Diese und andere Initiativen regen zum Nachdenken über das Leid und das Schicksal an, das den durchschnittlichen Zivilisten, den Frauen und Kindern widerfuhr, welche im Fadenkreuz der Besatzer standen. Darüber hinaus erscheint die Spezifik des Völkermords an den Roma durch sie in einem Licht, das der historischen Wirklichkeit gerecht wird, wenngleich ihnen eine zur Verteidigung kollektiver, staatlicher und nationaler Vorstellungen anstachelnde Rhetorik fremd ist.

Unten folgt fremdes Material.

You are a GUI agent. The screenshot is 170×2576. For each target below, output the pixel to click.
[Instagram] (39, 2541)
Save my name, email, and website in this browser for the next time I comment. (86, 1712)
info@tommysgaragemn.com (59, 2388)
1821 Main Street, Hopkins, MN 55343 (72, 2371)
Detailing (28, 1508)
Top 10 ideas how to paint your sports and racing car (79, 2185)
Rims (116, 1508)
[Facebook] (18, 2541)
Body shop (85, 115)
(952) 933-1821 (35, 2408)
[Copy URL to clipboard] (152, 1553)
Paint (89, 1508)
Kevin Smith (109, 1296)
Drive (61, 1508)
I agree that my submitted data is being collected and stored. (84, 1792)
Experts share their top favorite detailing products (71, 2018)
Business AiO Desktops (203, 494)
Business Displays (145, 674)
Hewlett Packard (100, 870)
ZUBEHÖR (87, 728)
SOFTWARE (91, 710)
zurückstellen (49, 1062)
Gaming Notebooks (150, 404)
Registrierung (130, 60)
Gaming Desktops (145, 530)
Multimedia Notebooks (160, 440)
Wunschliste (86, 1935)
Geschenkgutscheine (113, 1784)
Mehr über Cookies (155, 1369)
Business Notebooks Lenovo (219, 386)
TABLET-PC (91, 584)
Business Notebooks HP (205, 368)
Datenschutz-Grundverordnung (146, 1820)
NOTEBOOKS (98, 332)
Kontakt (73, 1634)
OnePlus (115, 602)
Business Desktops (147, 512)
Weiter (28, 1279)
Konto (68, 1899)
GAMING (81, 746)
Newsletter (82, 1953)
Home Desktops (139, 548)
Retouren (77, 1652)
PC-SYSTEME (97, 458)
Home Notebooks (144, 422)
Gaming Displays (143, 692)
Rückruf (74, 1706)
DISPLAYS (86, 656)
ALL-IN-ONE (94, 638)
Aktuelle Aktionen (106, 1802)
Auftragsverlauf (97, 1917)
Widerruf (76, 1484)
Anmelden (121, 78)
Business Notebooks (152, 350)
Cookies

Vergleich mit den Nachbarländern Russland und Belarus
An dieser Stelle sollen noch einige knappe, vergleichende Beobachtungen über die Erinnerungskultur in den Nachbarländern stehen, die ebenfalls die deutsche Besatzung erlebten. Gemeint sind Belarus, wo derzeit drei Denkmäler an die Roma erinnern, und Russland, wo es nur ein einziges gibt.
Die Forschung verweist auf eine Gemeinsamkeit in allen drei Ländern, die darin liegt, dass die staatlichen Organe kein Interesse daran zeigen, an diese Tragödie zu erinnern. Sie verbleibt auf ihrem Platz am Rande des Bewusstseins der Gesellschaft. In Belarus und Russland stehen ihrer Integration in das gesellschaftliche Gedächtnis zudem die dominierenden nationalen Geschichtsmodelle, insbesondere der Kult des „Großen Vaterländischen Krieges“, entgegen. In der Folge überwiegen in Belarus und Russland die Heroisierung und die Entpersonalisierung traumatischer Erfahrungen, während in der Ukraine ein Prozess des Umdenkens und der Vermenschlichung eingesetzt hat.
¹ Das letzte und bedeutendste dieser Projekte war die Ausstellung „Der missachtete Völkermord. Das Schicksal der Roma in der deutschen Besatzungszone der Ukraine, 1941–44“, die mit Unterstützung der Rosa-Luxemburg-Stiftung und der Stiftung „Erinnerung, Verantwortung und Zukunft“ ins Leben gerufen wurde.
² Der Leiter der Bildungsabteilung in der Regionalregierung der Oblast Tscherkassy lehnte 2018 die Bitte lokaler Lehrkräfte ab, eine Ausstellung über den Völkermord an den Roma zu eröffnen. Er begründete diese Entscheidung damit, dass er zwar „das Recht der Roma auf Selbstbestimmung respektiere, jedoch die Aufklärung über den Völkermord an den Ukrainern, den Holodomor, für die Priorität“ halte. Doch dergleichen Vorkommnisse sind selten. Im Großen und Ganzen zeigt die Praxis, dass Vertreter der Staatsorgane, wenn sie auch nicht die Initiatoren solcher Veranstaltungen sind, Einladungen doch in aller Regel nachkommen und dabei die Wichtigkeit der Erinnerung an den Völkermord zum Ausdruck bringen. Was die Vertreter staatlicher Kultur- und Bildungsinstitutionen betrifft, so zeigen Museen, Bibliotheken und Lehrkräfte großes Interesse an dem Thema.
³ Das Ukrainische Institut für Nationale Erinnerung wurde beispielsweise für die Verbreitung eines „nationalistischen“ Narrativs kritisiert. Nichtsdestoweniger war das Institut 2016 ein Förderer und Mitorganisator der wichtigen Wissenschaftskonferenz „Der Völkermord an den Roma der Ukraine während des Zweiten Weltkriegs: Studium, Lehre, Gedenken“
Aus dem Ukrainischen von Dario Planert.